===== EXTRACT TO READ =====

47.       With the above outline, it is clear that that which the Respondent ought to have done prior to the transfer of the Petitioner was now being done in reverse. The Petitioner was being given time to organise himself so as to report to his new work station in Kisumu and by letter dated 9th june 2015, facilitation was offered as a further communication from the letter dated 4th Match 2015. With regard to the letter on the reviews sought by the Petitioner on 17th March 2015, I find no response by the respondent. the concerns noted above on the notice period, the reporting dates, the concerns about the petitioner’s family and school going children, these have not been replied to. What the Petitioner was left with was the letter dated the letter dated 26th May 2015 with notice that where he failed to report to his new station within 24 hours and remained absent from duty, a sanction would follow. The Petitioner equally does not aid his case at all! Upon writing to the Respondent on 17th March 2015 and realising that his transfer would not be changed, he applied for all manner of leave under the book! This is noted by the Respondent in the letter dated 26th May 2015. He took 28 days annual leave; 10 days exams leave; and 5 days sick leave. The applications for annual leave and exams leave were approved. What is missing is the sick leave.

48.       The above notwithstanding, on 8th May 2015 the Petitioner reported to Kisumu office and he was paid his allowances. The Petitioner was supposed to travel to Mombasa for the staff retreat but stated that he had no internet access in his residence and could not travel. Further communication to him was that he was seeking medical attention and was due to see a doctor on 20th May 2015. This is contested by the Respondent noting the Petition herein was filed on the same day. However what is important here is that the Petitioner was at Kisumu office on his transfer on 8th May 2015. What transpired later upon filing the Petition is the letter dated 26th May 2015 which is directing the Petitioner to report to the Kisumu office to which the Petitioner submitted that he was being threatened and intimidated in bad faith. So where was the Petitioner after 20th May 2015? Did he ever go back to the Kisumu office? Did the Petitioner ever work for the Respondent after this date?

=====

▶ WHAT TO PRODUCE
Carry the ruling on the Petitioner's transfer to Kisumu forward by writing the next part, starting after its last sentence. The listing that comes next has no connection to the ruling on the Petitioner's transfer to Kisumu.

===== INPUT DATA =====

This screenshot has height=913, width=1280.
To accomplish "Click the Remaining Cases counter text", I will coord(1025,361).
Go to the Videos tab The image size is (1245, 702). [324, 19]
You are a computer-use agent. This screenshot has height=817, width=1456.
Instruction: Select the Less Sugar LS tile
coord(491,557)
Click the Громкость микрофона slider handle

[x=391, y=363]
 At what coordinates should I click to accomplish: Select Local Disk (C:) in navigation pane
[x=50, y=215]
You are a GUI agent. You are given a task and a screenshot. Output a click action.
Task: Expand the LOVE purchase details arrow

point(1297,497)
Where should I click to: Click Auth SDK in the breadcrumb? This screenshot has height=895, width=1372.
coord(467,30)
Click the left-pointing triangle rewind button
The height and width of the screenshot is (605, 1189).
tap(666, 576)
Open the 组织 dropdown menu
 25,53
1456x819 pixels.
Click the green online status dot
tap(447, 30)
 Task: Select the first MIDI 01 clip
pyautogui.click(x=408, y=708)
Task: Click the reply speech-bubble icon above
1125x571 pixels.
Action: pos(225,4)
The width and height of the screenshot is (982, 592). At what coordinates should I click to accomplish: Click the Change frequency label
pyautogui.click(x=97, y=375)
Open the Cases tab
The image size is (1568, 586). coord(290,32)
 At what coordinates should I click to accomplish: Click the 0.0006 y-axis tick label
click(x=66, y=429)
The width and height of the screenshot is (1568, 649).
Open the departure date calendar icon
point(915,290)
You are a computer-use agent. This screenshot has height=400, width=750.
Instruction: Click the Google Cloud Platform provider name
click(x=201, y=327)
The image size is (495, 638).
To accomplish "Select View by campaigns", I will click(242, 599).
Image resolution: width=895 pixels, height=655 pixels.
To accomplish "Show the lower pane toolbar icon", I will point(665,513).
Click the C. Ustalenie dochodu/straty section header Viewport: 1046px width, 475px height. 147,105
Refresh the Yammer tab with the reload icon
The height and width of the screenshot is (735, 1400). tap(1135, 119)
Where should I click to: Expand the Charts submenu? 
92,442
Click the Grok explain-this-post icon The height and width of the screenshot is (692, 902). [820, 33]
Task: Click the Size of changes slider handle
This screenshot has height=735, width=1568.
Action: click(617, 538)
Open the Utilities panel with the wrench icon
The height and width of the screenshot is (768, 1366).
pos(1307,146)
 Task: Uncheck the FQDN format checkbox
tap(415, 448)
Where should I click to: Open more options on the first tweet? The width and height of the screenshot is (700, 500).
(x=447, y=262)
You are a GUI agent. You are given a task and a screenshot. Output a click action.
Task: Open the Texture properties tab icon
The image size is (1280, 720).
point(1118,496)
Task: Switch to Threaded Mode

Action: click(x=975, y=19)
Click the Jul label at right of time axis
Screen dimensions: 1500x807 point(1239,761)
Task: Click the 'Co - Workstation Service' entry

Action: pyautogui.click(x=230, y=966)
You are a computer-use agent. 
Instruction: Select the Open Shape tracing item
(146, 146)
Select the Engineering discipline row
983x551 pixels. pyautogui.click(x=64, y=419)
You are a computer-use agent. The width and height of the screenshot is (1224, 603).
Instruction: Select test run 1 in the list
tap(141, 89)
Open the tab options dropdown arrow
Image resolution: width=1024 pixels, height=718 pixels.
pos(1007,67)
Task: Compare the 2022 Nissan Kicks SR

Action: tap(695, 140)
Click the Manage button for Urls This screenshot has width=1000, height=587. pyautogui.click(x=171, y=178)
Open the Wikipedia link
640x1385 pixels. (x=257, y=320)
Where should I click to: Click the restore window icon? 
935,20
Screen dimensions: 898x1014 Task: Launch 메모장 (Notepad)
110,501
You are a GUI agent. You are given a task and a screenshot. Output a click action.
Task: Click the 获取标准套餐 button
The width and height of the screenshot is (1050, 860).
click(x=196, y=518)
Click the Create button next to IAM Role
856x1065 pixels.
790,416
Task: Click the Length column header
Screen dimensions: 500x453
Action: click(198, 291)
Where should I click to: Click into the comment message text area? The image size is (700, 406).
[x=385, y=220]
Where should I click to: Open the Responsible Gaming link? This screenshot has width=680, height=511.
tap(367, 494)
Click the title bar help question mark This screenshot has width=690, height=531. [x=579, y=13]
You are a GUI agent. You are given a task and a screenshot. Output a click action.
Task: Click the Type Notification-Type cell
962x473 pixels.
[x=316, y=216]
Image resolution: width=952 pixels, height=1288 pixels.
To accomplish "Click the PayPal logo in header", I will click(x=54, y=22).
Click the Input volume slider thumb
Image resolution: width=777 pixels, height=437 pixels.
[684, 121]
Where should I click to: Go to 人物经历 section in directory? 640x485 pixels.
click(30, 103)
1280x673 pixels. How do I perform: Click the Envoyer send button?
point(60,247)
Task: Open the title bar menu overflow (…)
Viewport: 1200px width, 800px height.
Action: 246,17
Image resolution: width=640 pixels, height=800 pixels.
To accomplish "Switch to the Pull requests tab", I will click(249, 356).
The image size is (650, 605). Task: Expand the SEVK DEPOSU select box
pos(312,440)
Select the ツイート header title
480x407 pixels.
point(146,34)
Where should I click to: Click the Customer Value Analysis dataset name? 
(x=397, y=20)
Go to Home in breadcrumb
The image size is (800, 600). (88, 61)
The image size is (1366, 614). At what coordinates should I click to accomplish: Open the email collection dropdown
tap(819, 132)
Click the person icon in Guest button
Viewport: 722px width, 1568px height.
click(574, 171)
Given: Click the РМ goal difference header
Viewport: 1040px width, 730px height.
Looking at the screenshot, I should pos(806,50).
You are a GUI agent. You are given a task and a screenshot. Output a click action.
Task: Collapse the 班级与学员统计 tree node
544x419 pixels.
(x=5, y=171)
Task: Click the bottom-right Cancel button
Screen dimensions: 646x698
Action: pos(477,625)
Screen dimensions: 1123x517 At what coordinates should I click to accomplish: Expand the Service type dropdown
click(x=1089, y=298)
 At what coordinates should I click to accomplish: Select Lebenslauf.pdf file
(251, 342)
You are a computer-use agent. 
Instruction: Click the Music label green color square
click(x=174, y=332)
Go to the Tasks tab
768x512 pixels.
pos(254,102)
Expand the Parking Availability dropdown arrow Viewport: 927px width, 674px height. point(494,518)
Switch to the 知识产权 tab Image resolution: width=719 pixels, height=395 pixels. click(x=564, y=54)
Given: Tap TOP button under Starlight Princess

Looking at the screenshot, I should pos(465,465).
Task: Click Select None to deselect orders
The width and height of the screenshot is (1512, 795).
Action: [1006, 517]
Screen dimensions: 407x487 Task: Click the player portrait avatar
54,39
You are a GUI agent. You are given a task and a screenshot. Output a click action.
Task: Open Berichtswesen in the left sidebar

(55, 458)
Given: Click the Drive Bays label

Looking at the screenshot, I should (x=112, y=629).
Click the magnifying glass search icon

=====

▶ RESPONSE BELOW
49.       The answer to the above questions leads to the next issue on whether the Petitioner was constructively dismissed by the respondent. Constructive dismissal or discharge has been defined by the Court in Nathan Ogada Atiagaga versus Davis Engineering Ltd, Cause No.419 of 2014as follows;

Constructive dismissal, occurs when an employee resign because their employer's behaviour has become so intolerable or made life so difficult that the employee has no choice but to resign. Since the resignation was not truly voluntary, it is in effect a termination. For example, when an employer makes life extremely difficult for an employee to force the employee to resign rather than outright firing the employee, the employer is trying to effect a constructive discharge…

50.       Due to the conduct of an employer that make the work environment intolerable, the employee is thus forced to tender his resignation. As submitted by the Petitioner in the case of Emmanuel Mutisya Solomon versus Agility Logistics, Cause No.1448 of 2011,and the basics of a constructive dismissal can be described as;

… Situation in the workplace, which has been created by the employer, and which renders the continuation of the employment relationship intolerable for the employee to such an extent that the employee has no other option available but to resign. The concept of constructive dismissal is underpinned on the notion that there is implied in a contract of employment a term that the employer will not, without reasonable and proper cause, conduct itself in a manner calculated or highly likely to destroy or seriously damage the relationship of confidence and trust between employer and employee. Breach of that implied term will entitle the employee to treat him or herself as wrongfully dismissed.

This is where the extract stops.